Travellers themselves have responded by building entire itineraries around the kind of content Rich produces. Forums on the post-Soviet travel scene now share black-market exchange rates for the Turkmen manat, tips for getting Tajik visas, and recommendations for which Moldovan villages can be reached by old Soviet trolleybus. The information arbitrage that Rich's channel monetised has, in turn, created secondary markets for guides, fixers, and homestays.
The bottom line
A travel YouTuber's ranking is not an economic indicator. But when 4.5 million subscribers watch a single creator spend seven years filming 15 closely related economies, the pattern in his preferences carries weight. Rich ranks closed, currency-controlled economies last and open, visa-free economies highest. That is not a personal quirk. It is the same hierarchy that shows up in foreign arrival statistics, in tourism receipts, and in the spread between official and parallel exchange rates. The 30-minute video published today is, for anyone willing to read it that way, a price list for the post-Soviet world. Turkmenistan costs more than Monaco at the official rate. Moldova costs almost nothing. The video does not tell anyone what to do with that information. The numbers, increasingly, do.
Timeline
- December 1991: The Soviet Union dissolves, creating 15 independent republics.

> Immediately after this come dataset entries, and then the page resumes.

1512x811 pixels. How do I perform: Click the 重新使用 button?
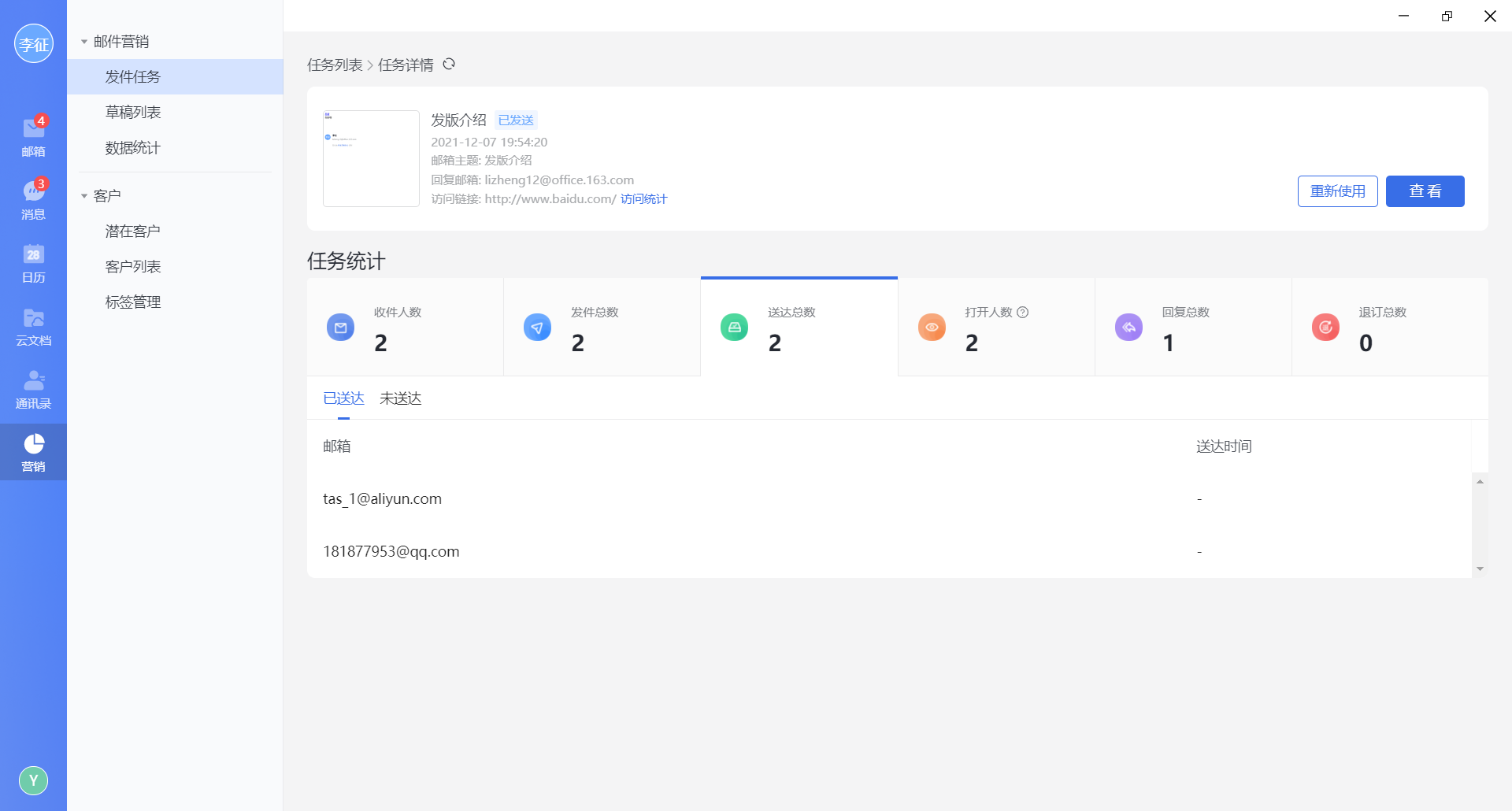tap(1337, 191)
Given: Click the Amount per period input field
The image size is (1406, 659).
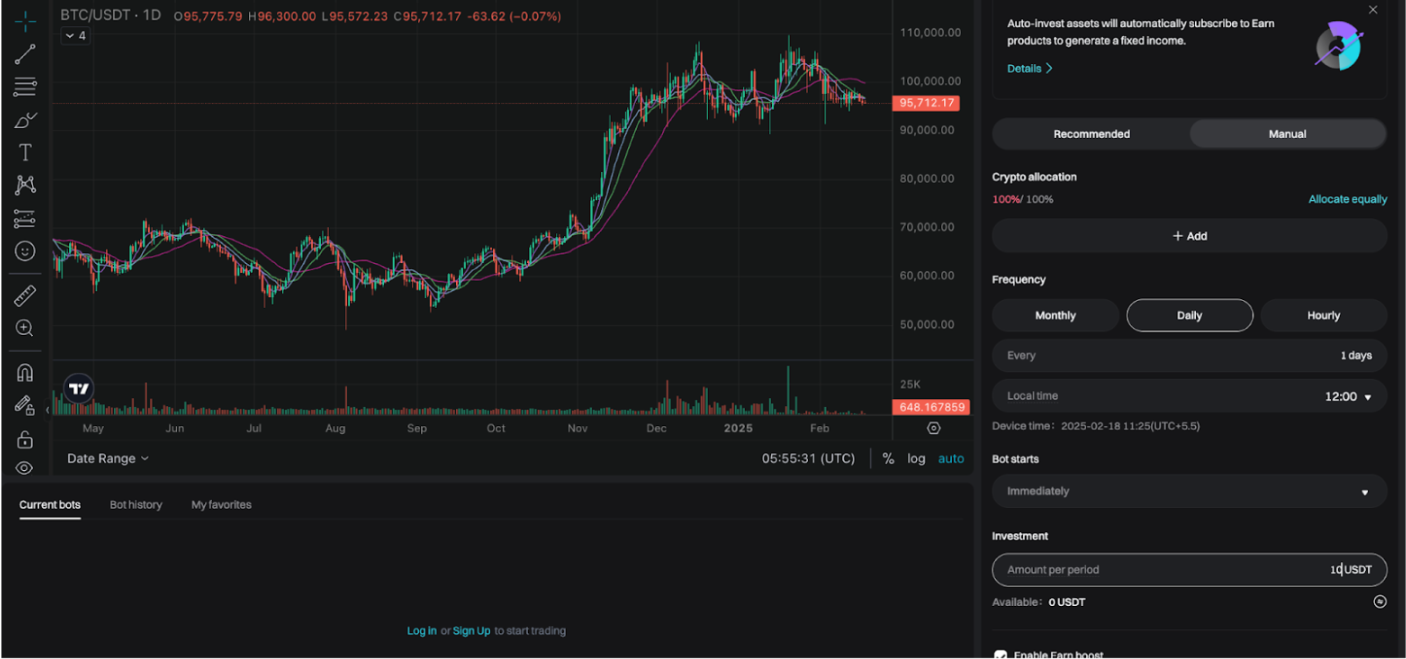Looking at the screenshot, I should (x=1189, y=569).
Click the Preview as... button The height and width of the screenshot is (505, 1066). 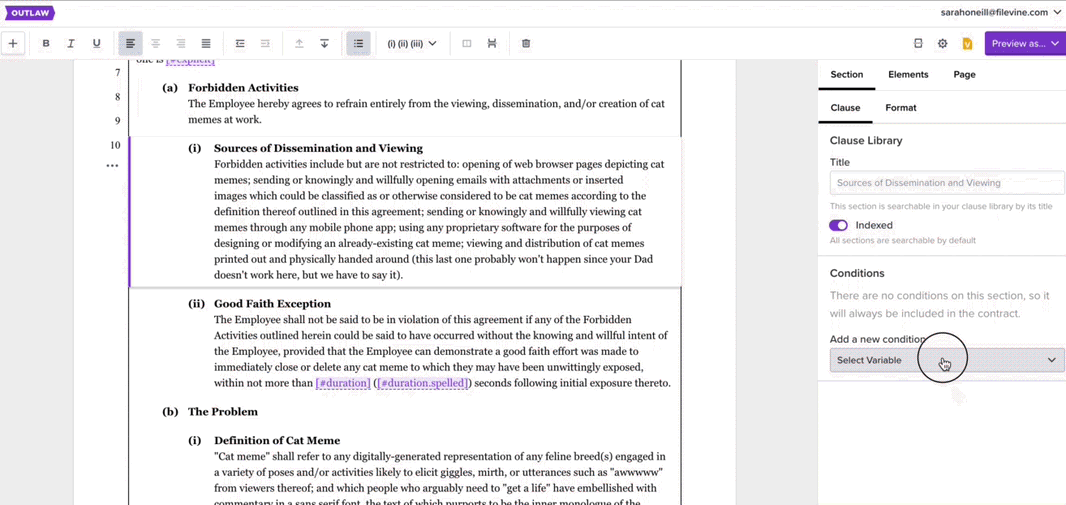point(1024,44)
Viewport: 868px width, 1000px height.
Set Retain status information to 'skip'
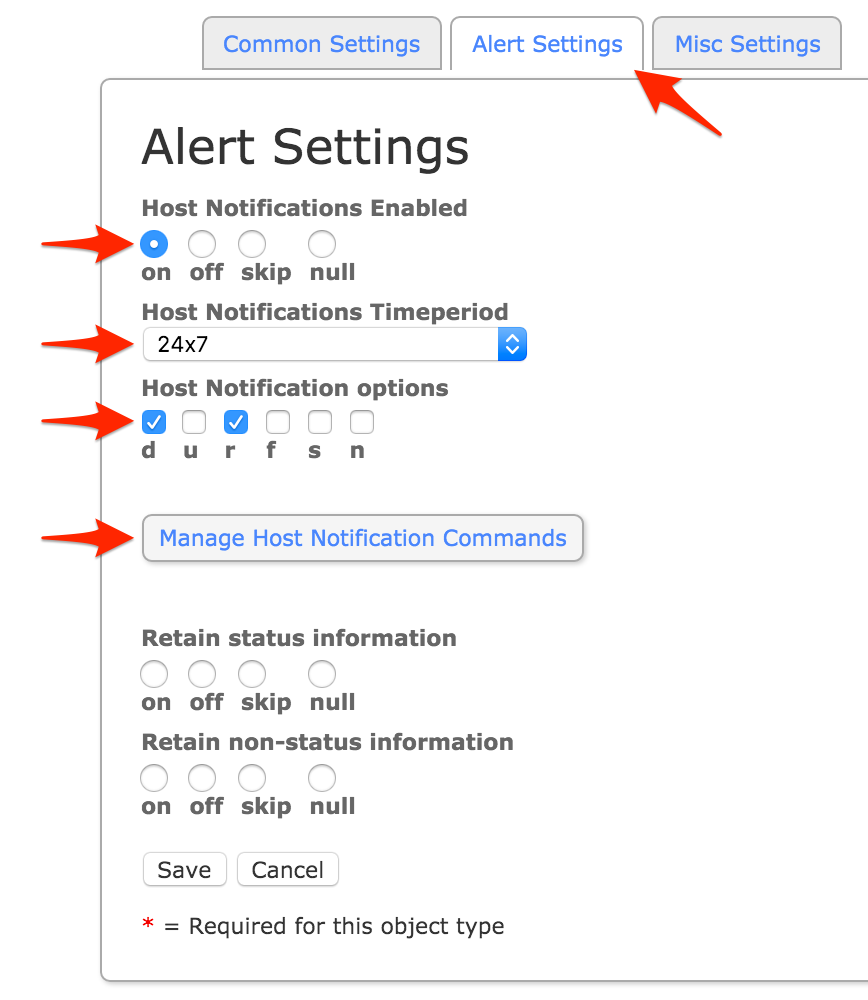point(252,674)
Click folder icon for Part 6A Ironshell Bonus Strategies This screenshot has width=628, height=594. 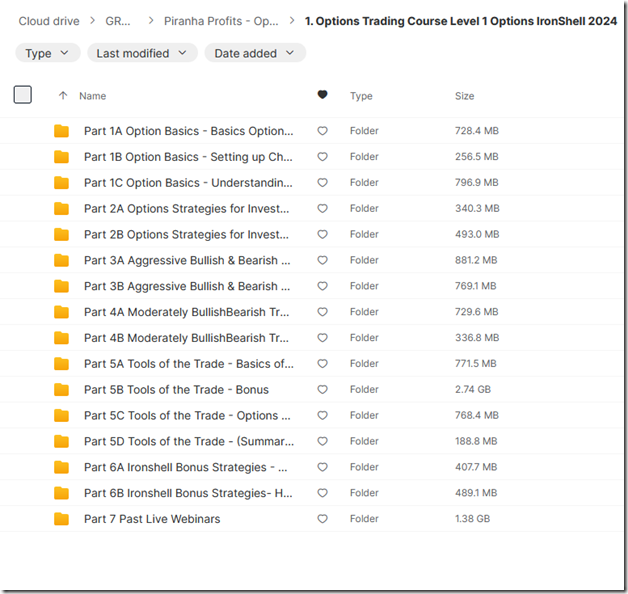(x=62, y=467)
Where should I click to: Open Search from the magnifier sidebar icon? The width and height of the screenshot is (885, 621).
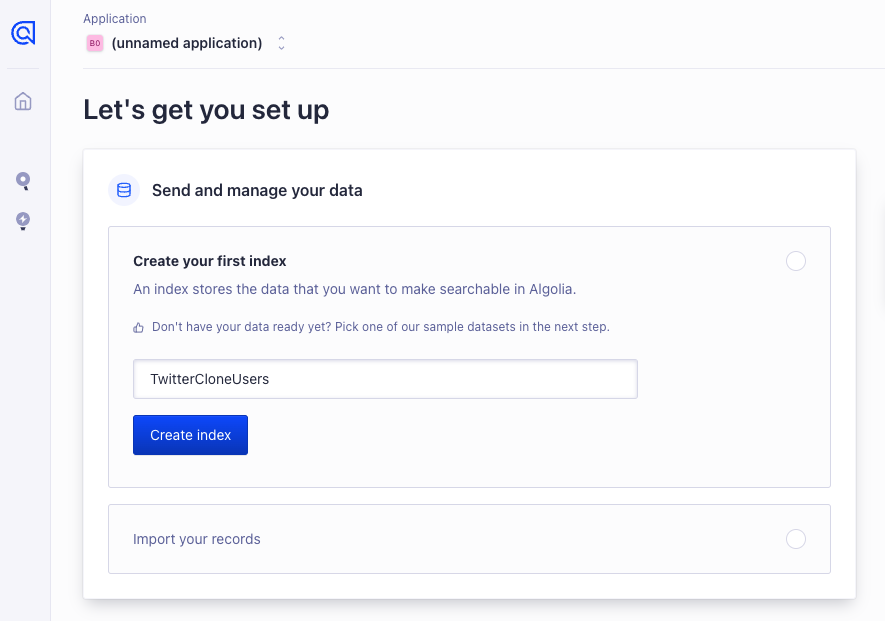coord(23,181)
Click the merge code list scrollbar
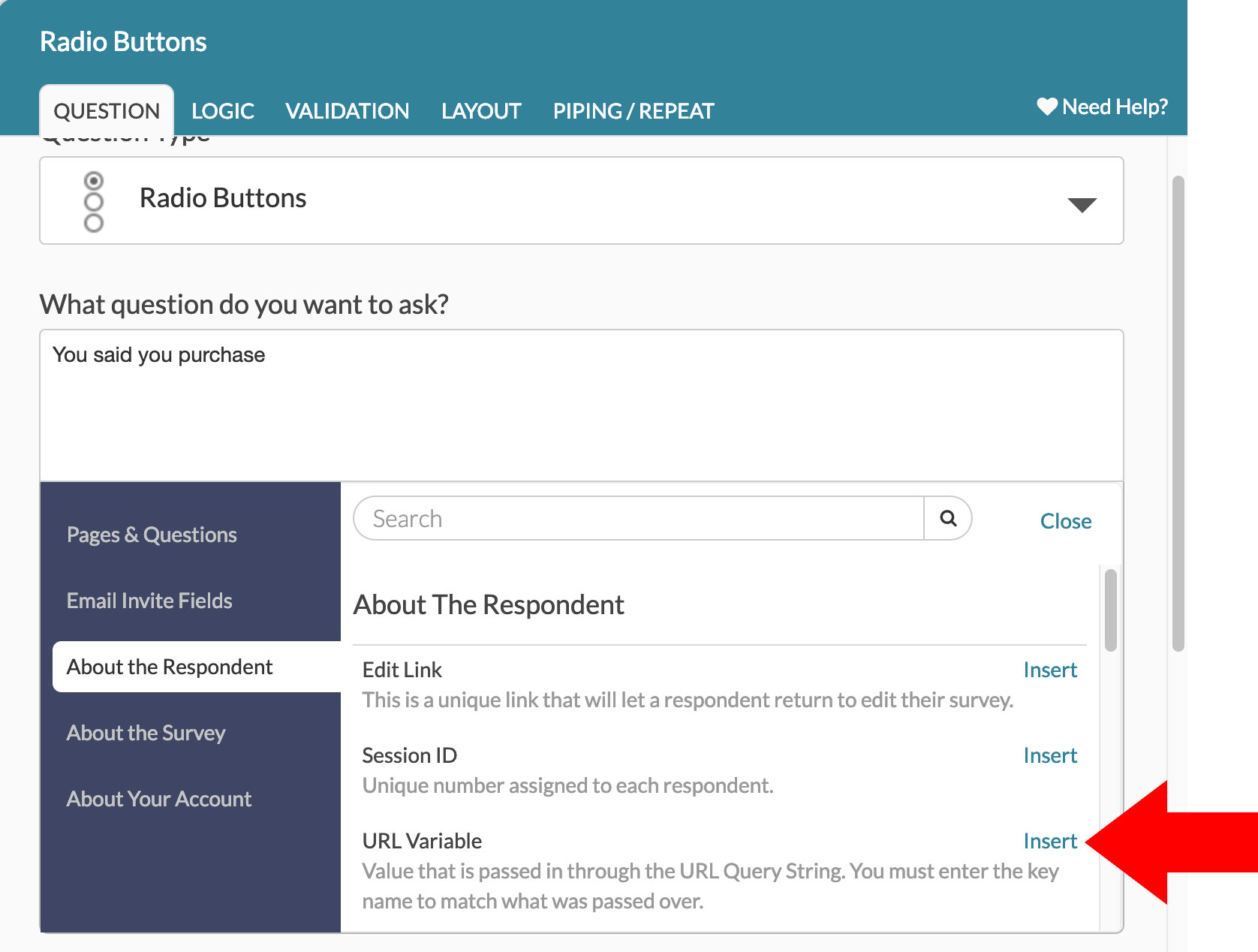 (x=1110, y=610)
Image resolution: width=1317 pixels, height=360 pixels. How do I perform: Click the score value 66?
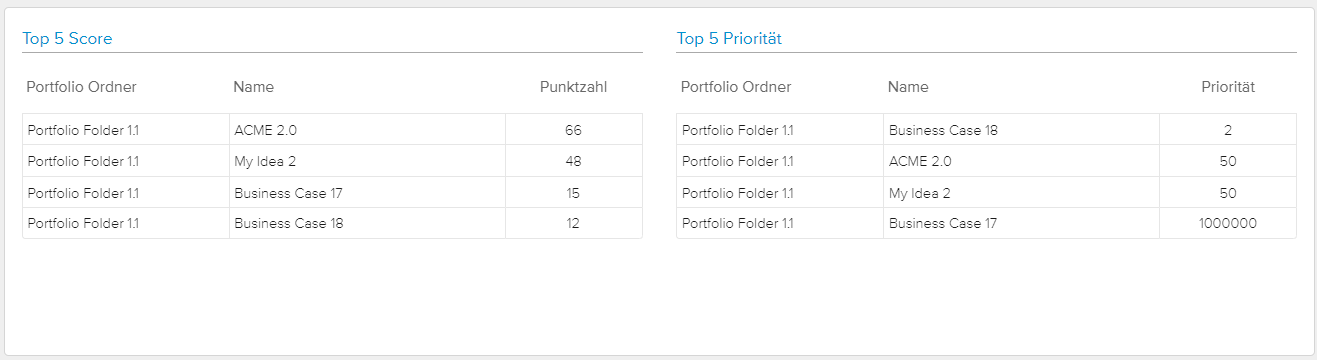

- January 2015: Turkmenistan devalues the manat from 2.85 to 3.5 per dollar and fixes the official rate, which has not changed since, according to RFE/RL reporting.
- January 2016: Turkmenistan bans cash currency exchange, formalising a divergence between official and parallel rates.
- June 2018: Benjamin Rich launches the Bald and Bankrupt YouTube channel.
- April 2019: Rich publishes Nobody Visits This Country... Find Out Why about Moldova; the video eventually reaches 12 million views.
- April 2021: The Turkmen manat hits an all-time low on the black market at 40 per dollar, more than 11 times the official rate.
- April 15, 2022: Belarus launches its first visa-free regime for select neighbouring EU countries.
- 2022: Rich is detained and banned from Russia after publicly supporting Ukraine.
- July 19, 2024: Belarus extends visa-free travel to citizens of 35 European countries.
- December 2024: Moldova records 67,631 foreign visitor arrivals, a 55.1 percent annual increase.
- September 2025: A Turkmen Council of Elders member proposes scrapping cost-of-living salary increases for 2026.
- November 2025: Moldova reports 480,700 tourism visitors for the first nine months of 2025.
- December 2025: Belarus extends visa-free entry until December 31, 2026 for 38 European countries.
- May 17, 2026 (today): Bald and Bankrupt publishes his final ranking of all 15 former Soviet republics.
Summary
Who: Benjamin Rich, a British YouTuber known as Bald and Bankrupt, with 4.5 million subscribers and 705 million views across 227 videos.
What: Released a 30-minute video today ranking all 15 former Soviet republics from worst to best, with Turkmenistan last and Belarus first. The ranking maps closely onto the gap between official and parallel exchange rates, and onto visa restrictiveness across the region.
When: May 17, 2026, marking the completion of a project Rich began in 2018.
Where: The 15 former Soviet republics, ranging from the Baltic states inside the EU to closed Central Asian economies like Turkmenistan.
Why: The video reveals, through a personal travel lens, how closed economies with fixed exchange rates and mandatory tour guides impose far higher real costs on visitors than open economies with visa-free entry. Belarus and Moldova, which have aggressively opened to European visitors, have seen tourism arrivals jump sharply. Turkmenistan, which has not, continues to charge tourists Monaco-level prices for a country with a 10 percent inflation rate.